_The problem_
Restate, word for word, each record that follows.

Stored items
--

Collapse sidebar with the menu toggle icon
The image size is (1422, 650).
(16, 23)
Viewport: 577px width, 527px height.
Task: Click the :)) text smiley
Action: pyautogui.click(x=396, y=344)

--

_Output of the exercise_
Collapse sidebar with the menu toggle icon
The image size is (1422, 650).
(16, 23)
Viewport: 577px width, 527px height.
Task: Click the :)) text smiley
Action: pyautogui.click(x=396, y=344)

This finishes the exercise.